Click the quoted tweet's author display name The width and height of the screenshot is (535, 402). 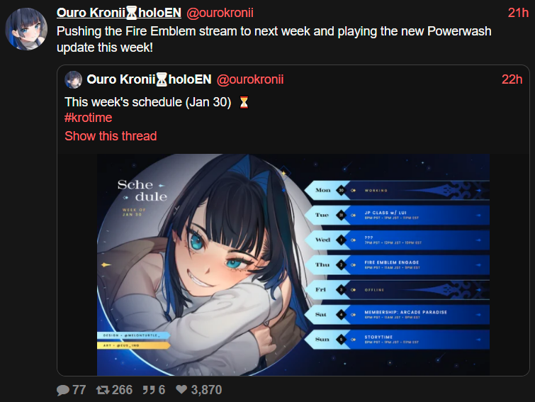coord(149,79)
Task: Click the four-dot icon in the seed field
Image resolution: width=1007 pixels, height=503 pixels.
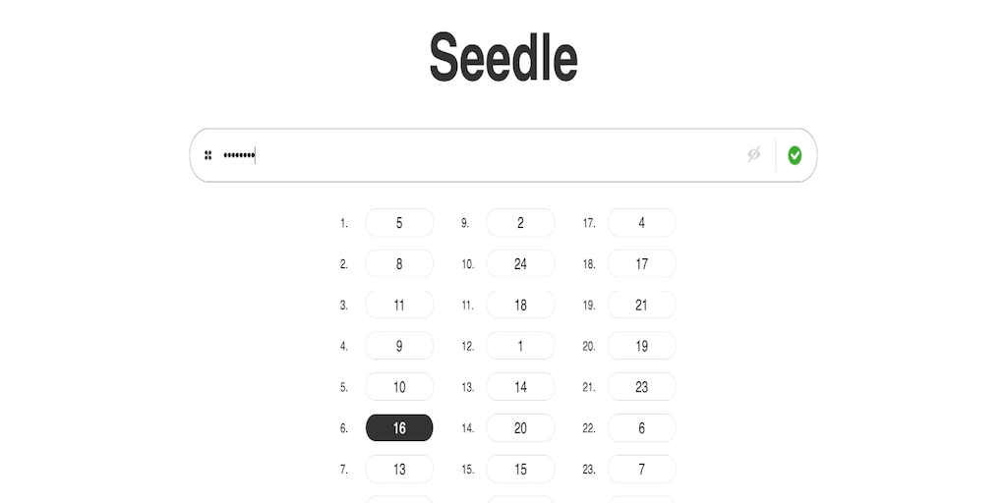Action: click(x=208, y=155)
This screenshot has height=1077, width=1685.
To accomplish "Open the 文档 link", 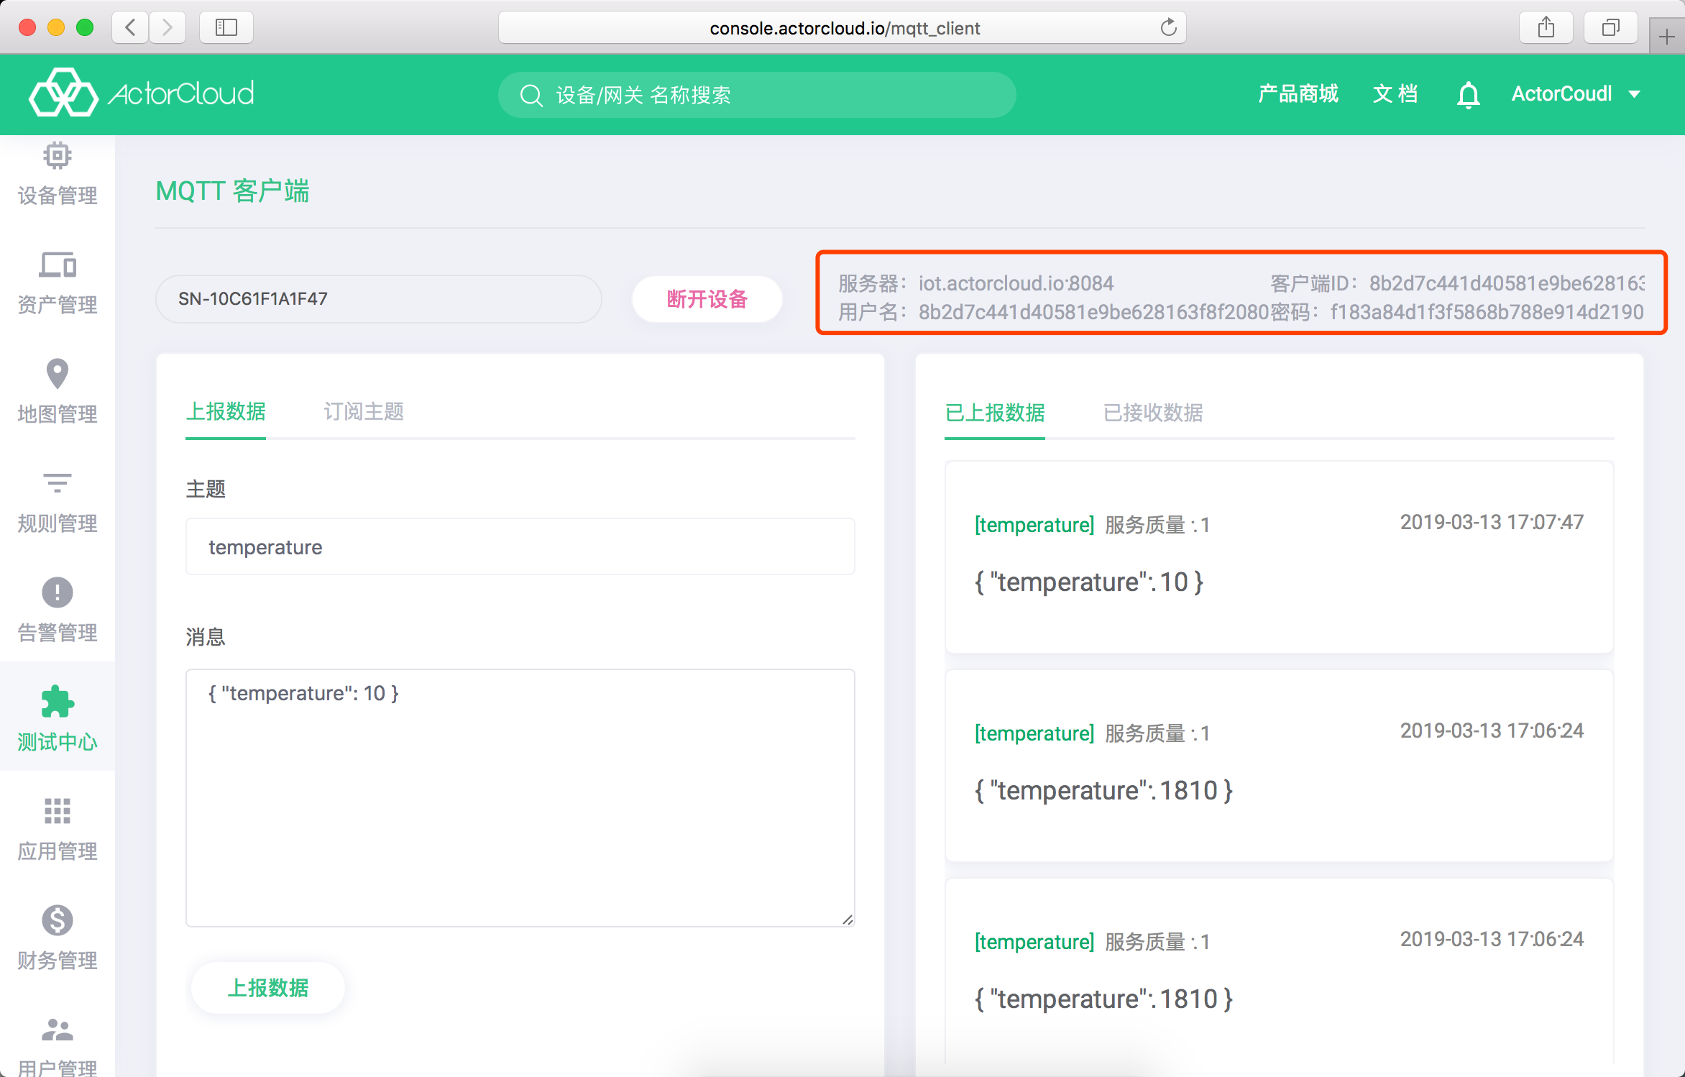I will (1395, 94).
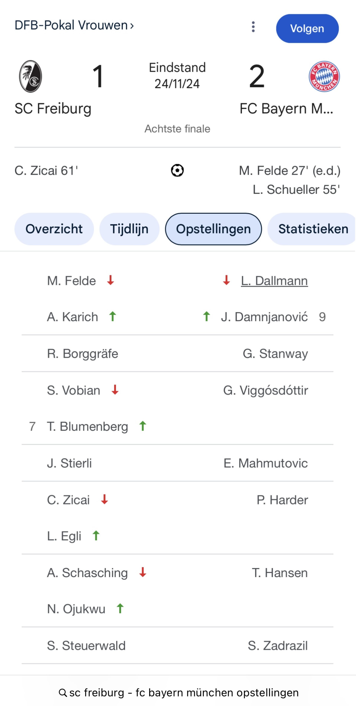The height and width of the screenshot is (706, 356).
Task: Switch to the Overzicht tab
Action: [x=54, y=229]
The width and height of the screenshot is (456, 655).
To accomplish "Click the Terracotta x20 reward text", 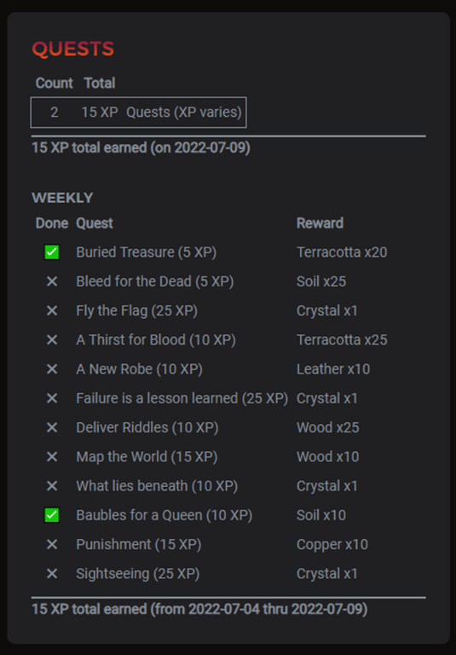I will tap(342, 252).
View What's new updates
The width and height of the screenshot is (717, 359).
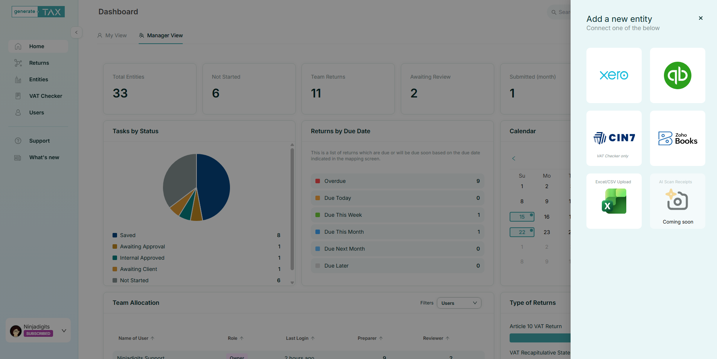coord(44,157)
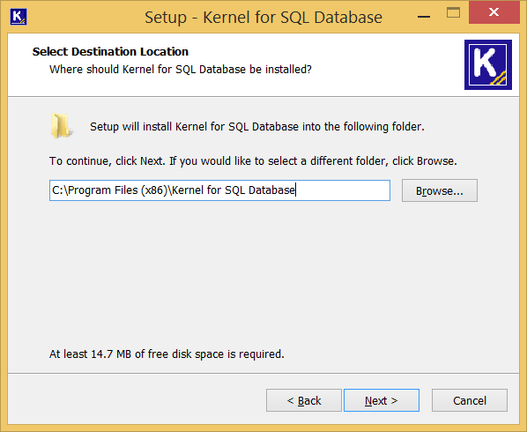Screen dimensions: 527x432
Task: Close the setup window with the red X
Action: (x=494, y=12)
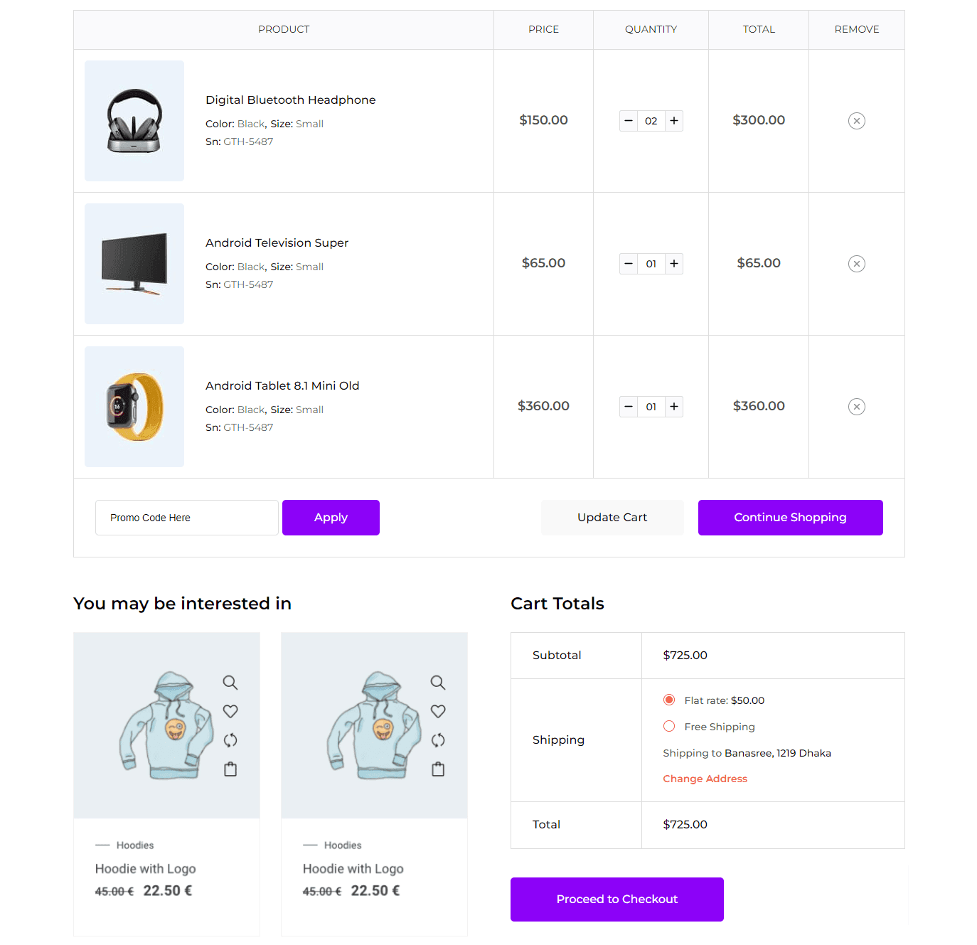Select the Flat rate shipping option
This screenshot has width=977, height=945.
pyautogui.click(x=669, y=700)
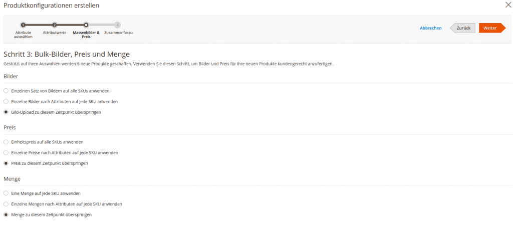Click step 3 circle Massenbilder & Preis
Viewport: 513px width, 233px height.
pos(86,25)
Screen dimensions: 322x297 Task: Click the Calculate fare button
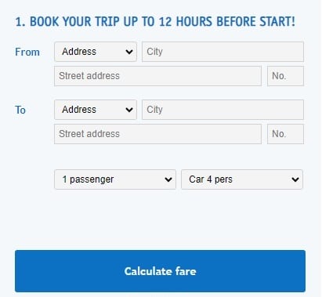point(160,271)
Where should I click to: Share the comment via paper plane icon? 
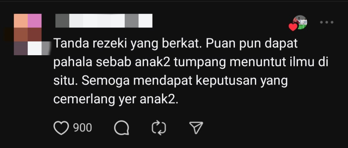[x=196, y=128]
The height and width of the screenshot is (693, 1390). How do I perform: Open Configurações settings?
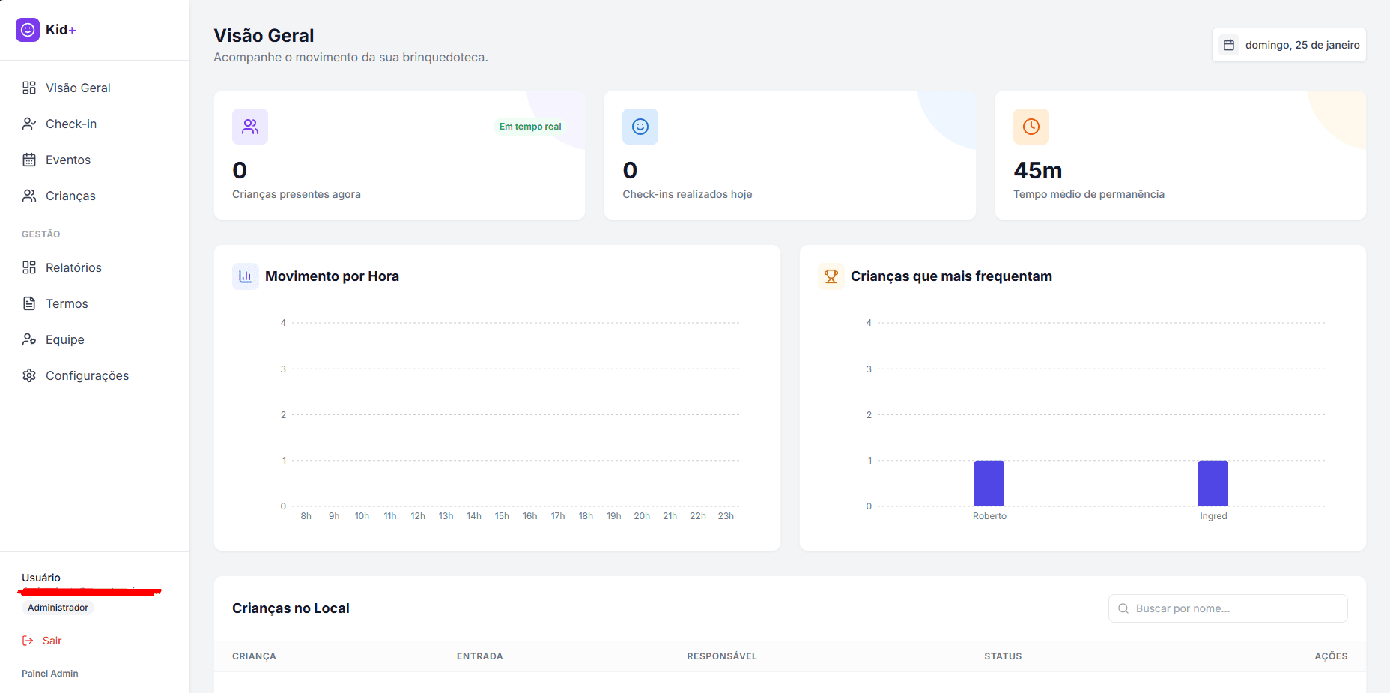click(87, 375)
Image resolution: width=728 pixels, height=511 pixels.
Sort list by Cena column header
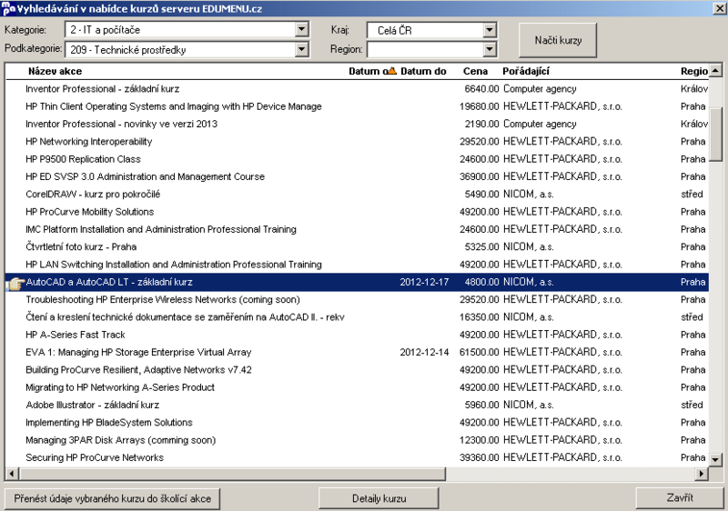tap(475, 71)
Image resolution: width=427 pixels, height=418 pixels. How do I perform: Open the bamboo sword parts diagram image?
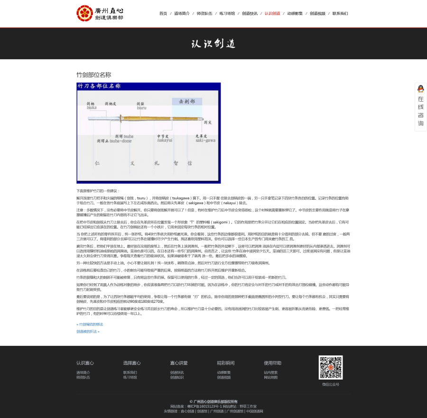click(148, 133)
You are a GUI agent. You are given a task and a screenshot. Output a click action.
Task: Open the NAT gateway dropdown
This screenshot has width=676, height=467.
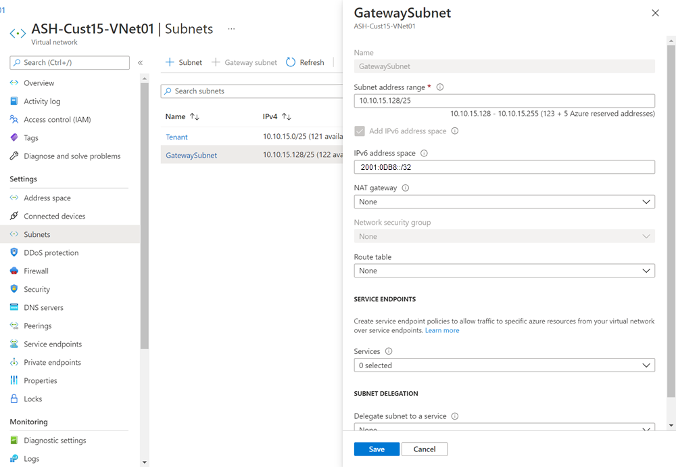(x=504, y=201)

######

WHAT YOU NEED TO DO: Please print, word for word, the stretch of the data above from the line containing "Image resolution: width=427" through the end, leaving out the pictures.

SOLUTION FOR THIS PROBLEM:
Image resolution: width=427 pixels, height=418 pixels. How do I perform: Open the bamboo sword parts diagram image?
click(148, 133)
You are a GUI agent. You are given a task and a screenshot. Output a click action.
Task: Open the NAT gateway dropdown
This screenshot has width=676, height=467.
(x=504, y=201)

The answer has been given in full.